第38話 私をなんだと思ってるの?

「もぉ~、作くんの歌聞きたかったのに~」


「はいはい、もういいから早く行くぞ」


「ちぇ~」


 ムスッとする椎名を放っておいて、俺は歩幅を大きく歩く。

 もう早くカラオケの部屋に入ってドリンクバーとソフトクリームを堪能しながらゆっくりしたい。

 まぁ、こいつがいる時点でゆっくりはできないんだけど、外よりは幾分マシだ。


「作くんここだよ~」


 と、指を指すのは様々なテナントが入った雑居ビル。その2階がカラオケ店になっている。


「早く入ってデカい個室取るぞ」


「えいえいさ~」


 ノリノリで敬礼をすると、軽快なステップを踏みながら階段を登る。

 2人でカラオケならテンションが上がる理由は分かるが、後からみんなが来るのに何故ここまで高いのか分からない。
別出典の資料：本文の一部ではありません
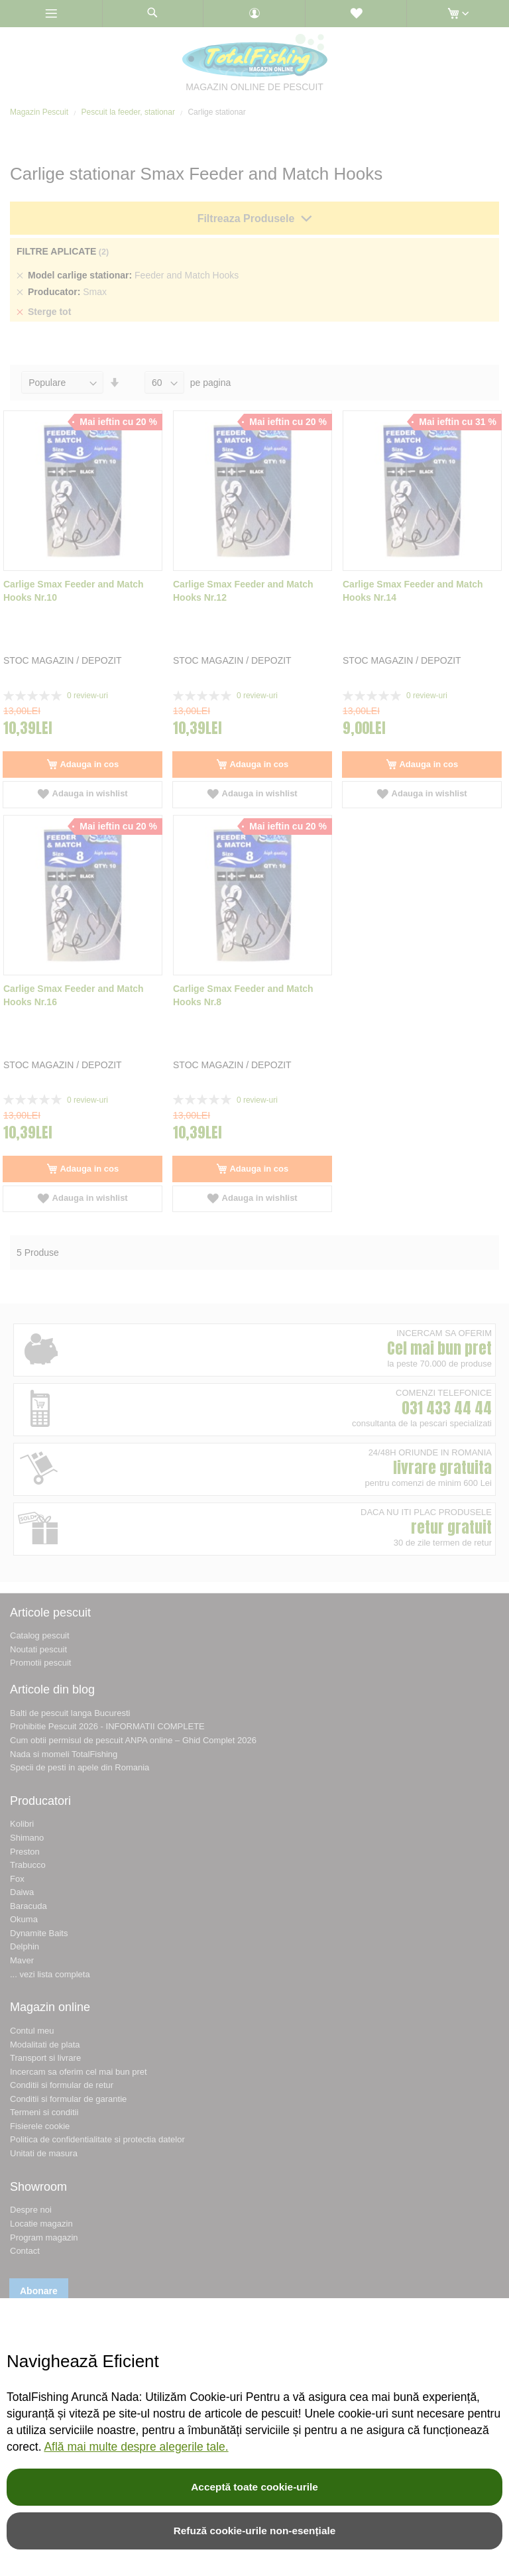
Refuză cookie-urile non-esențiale (255, 2530)
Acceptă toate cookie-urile (254, 2486)
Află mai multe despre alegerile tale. (136, 2446)
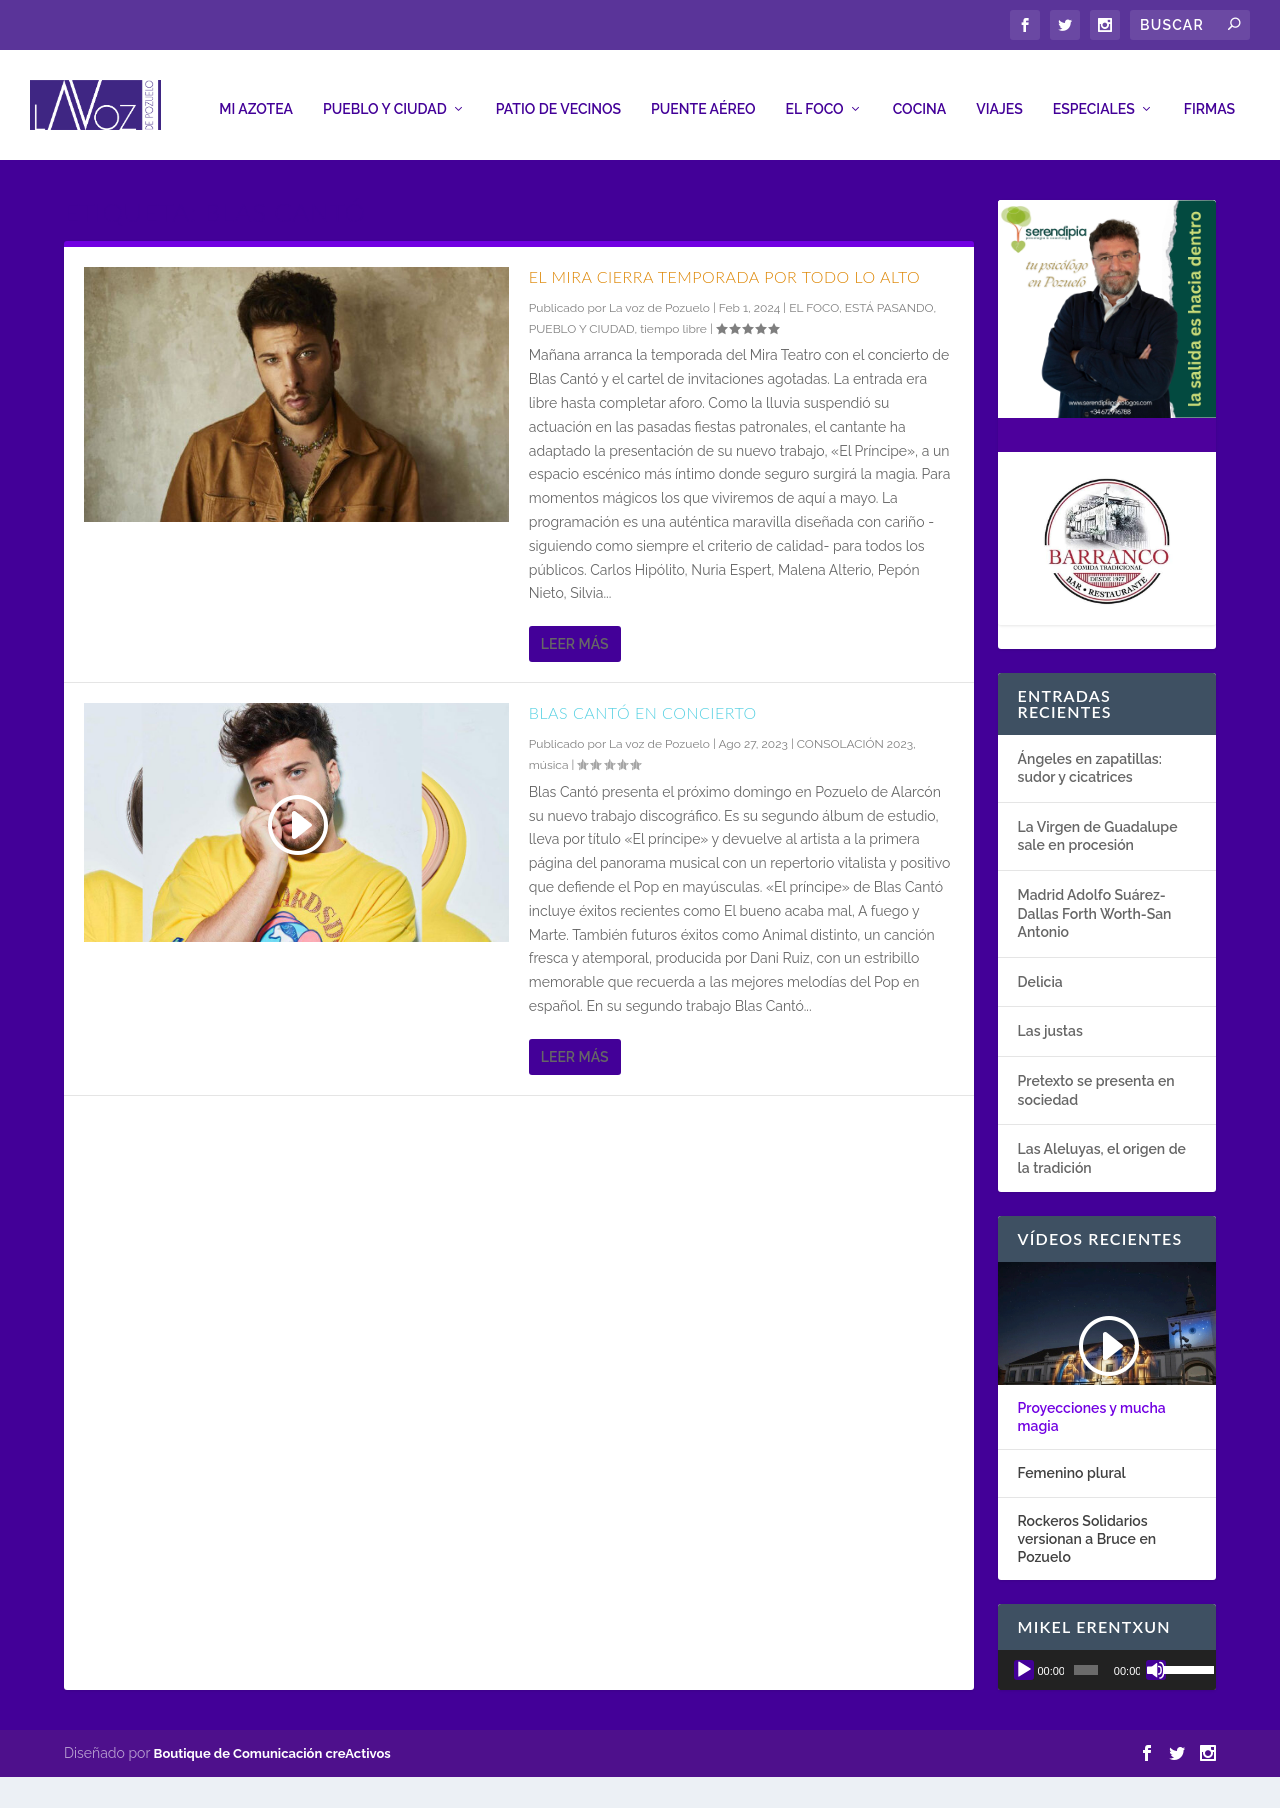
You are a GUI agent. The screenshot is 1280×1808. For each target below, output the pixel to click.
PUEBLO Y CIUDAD (385, 99)
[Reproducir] (1024, 1660)
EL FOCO (815, 99)
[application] (1107, 1660)
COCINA (920, 99)
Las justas (1050, 1022)
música (549, 756)
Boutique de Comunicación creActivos (272, 1743)
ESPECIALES (1094, 99)
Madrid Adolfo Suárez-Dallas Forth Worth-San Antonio (1095, 903)
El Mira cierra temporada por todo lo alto (724, 266)
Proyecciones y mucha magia (1092, 1407)
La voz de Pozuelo (659, 298)
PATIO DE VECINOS (558, 99)
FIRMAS (1209, 99)
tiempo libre (673, 319)
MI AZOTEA (256, 99)
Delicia (1040, 972)
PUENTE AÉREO (703, 99)
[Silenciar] (1156, 1660)
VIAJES (999, 99)
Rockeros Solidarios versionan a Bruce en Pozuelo (1087, 1529)
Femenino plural (1072, 1464)
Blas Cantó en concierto (643, 702)
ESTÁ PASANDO (889, 298)
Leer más (575, 634)
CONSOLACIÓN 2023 (855, 734)
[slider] (1086, 1660)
「作くーん、お会計とか色々するから部屋先入って置いて~」


 レジに立ちながら、俺に鍵を投げてくる椎名。


「え、あ、分かった」


「私もすぐ行くし、みんなももう少しで来るって」


「了解―」


 鍵をチャラチャラと鳴らし、他の部屋から漏れる歌声を聞きながら廊下を歩いて行く。


「ここか」


 番号が示す今日の部屋は角部屋。

 室内は通常の部屋より4倍ほど大きく、モニターはテレビではなくプロジェクターになっている。

 ミラーボールやマラカスまで付いていてパーティ使用だ。

 これは盛り上がりそうだ。


「とりあえずドリンクバー」


 荷物を下ろし、席を立つと飲み物を取りに行く。

 その時、微かに見える椎名は、まだレジに立っていた。

 団体の利用だから何か書いているのだろうか。


 ま、そんな事は気にしないで足早に部屋に戻りストローからメロンソーダを勢いよく飲む。

 強炭酸が喉で弾け、一気に疲れが飛んでいく。私服のひと時だ。

 その時間を邪魔するかの如く、


「お持たせー、みんなもうお店の前いるって」


 グラス2個持ちながらお尻でドアを開けてくる椎名。


「あいよー、部屋番号教えたか?」


「当り前じゃない、私をなんだと思ってるの?」


「メンヘ…………いや、なんでもない」


「ったく、それに飲み物持ってきてあげたのにもう既にあるし」


「喉乾いてたからな」


「せっかく彼女が気を利かせて持ってきてあげたのに」


 と、ムスッと眉を細める。

 何回も言うが、俺はこいつの彼女になった覚えが一切ない。